**Alıntılanan metin**:

-----

Hafta başında İsrail-Türkiye ilişkilerini tartışmak amacıyla küçük bir grupla birlikte Tel Aviv’deydik. Kültür Üniversitesi Küresel Siyasal Eğilimler Merkezi (GPoT) ile İsrail’in genç düşünce kuruluşlarından olan MİTVİM’in ortaklaşa düzenlediği toplantılar dizisinde iki ülke ilişkilerini konuştuk, nasıl iyileşebileceğini masaya yatırdık.
Tartışmaların odağında Mavi Marmara gemisine yapılan müdahale sırasında ölen insanların ailelerine ödenecek tazminatın neden bir türlü ödenemediği vardı. Türkiye tarafından ödenmesi istenen tazminat miktarından tazminatın hukuksal niteliğine ve doğurabileceği sonuçlara kadar pek çok şeyi konuştuk.

-----

**Aşağıdakileri tamamlayın**:
a - İsrail-Türkiye ilişkileri üzerine yazılmış metindeki şu cümleyi İngilizceye çevirin: "Tartışmaların odağında Mavi Marmara gemisine yapılan müdahale sırasında ölen insanların ailelerine ödenecek tazminatın neden bir türlü ödenemediği vardı."
b - İsrail-Türkiye ilişkileri üzerine yazılmış metni, son cümlesinin ardından sürdürün.

Kayıtlı veri girdileri:
-----

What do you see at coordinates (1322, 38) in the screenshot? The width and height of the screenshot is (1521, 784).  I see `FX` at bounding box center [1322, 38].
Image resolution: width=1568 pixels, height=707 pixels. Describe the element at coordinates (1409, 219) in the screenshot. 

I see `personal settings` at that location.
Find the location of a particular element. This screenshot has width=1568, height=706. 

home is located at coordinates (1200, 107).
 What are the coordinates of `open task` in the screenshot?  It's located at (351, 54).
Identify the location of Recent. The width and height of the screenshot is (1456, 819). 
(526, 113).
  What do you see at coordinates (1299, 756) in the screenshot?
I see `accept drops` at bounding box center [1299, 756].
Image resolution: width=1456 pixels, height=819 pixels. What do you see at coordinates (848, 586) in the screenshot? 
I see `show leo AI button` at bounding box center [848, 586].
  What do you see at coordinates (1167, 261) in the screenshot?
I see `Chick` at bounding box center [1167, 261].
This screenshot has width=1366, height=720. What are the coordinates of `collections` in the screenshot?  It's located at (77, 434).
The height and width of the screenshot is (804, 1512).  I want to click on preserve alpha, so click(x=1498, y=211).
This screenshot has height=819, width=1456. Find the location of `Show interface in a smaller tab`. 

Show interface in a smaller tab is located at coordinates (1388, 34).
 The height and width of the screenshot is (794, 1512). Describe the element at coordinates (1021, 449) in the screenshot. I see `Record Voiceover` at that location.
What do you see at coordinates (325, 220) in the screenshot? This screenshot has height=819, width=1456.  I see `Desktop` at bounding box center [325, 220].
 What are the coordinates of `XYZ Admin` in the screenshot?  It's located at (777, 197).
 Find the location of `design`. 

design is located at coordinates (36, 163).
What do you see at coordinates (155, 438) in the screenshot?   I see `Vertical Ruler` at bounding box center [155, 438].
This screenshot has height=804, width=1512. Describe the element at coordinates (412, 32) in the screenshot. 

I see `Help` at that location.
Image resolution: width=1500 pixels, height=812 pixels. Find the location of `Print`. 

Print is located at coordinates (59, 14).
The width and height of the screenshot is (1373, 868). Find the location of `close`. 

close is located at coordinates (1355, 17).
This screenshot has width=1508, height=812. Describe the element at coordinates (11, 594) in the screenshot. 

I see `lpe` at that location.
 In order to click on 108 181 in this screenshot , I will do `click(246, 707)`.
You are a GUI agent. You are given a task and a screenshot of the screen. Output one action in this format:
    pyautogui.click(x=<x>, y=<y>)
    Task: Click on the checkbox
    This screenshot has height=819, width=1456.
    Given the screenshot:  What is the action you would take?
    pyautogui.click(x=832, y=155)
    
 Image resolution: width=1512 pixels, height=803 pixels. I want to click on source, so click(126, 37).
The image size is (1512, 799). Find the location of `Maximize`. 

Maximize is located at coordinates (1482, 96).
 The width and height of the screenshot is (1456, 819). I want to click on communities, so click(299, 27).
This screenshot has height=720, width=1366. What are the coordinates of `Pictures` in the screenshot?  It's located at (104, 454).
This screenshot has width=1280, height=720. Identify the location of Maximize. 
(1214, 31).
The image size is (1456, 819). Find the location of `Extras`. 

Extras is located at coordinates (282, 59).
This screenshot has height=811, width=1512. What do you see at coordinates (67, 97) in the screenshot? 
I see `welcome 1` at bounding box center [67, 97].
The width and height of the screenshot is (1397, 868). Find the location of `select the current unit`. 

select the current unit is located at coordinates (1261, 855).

-----

**Görev yanıtları**:
a - At the center of the discussions was the question of why the compensation to be paid to the families of the people who died during the intervention on the Mavi Marmara ship had somehow never been paid.

b -
***
Benim görebildiğim kadarıyla iki ülke miktar konusunda birbirine yakınlaşmış ancak güven sorunu henüz tam olarak aşılmamış. Belli ki pek çok İsrailli, -buna konuştuğumuz ve karşılaştığımız insanlardan bazıları da dahil- Türkiye’ye güvenilemeyeceğine, her şeyin üstünde uzlaşmaya varılsa bile yeni bir koşulun ortaya atılabileceğine inanıyor.
İsrail ile ilişkilerin gergin olmasının seçimler öncesinde AK Parti’ye yarayacağını, seçim öncesinde Başbakan Erdoğan’ın uzlaşmaya yanaşmayacağını düşünenlerin sayısı da hiç az değil. İsrail’de zaman sanki Davos’ta durmuş. 2009 öncesini hatırlayan neredeyse yok. AK Parti iktidarının kategorik olarak İsrail karşıtı olduğu varsayılıyor.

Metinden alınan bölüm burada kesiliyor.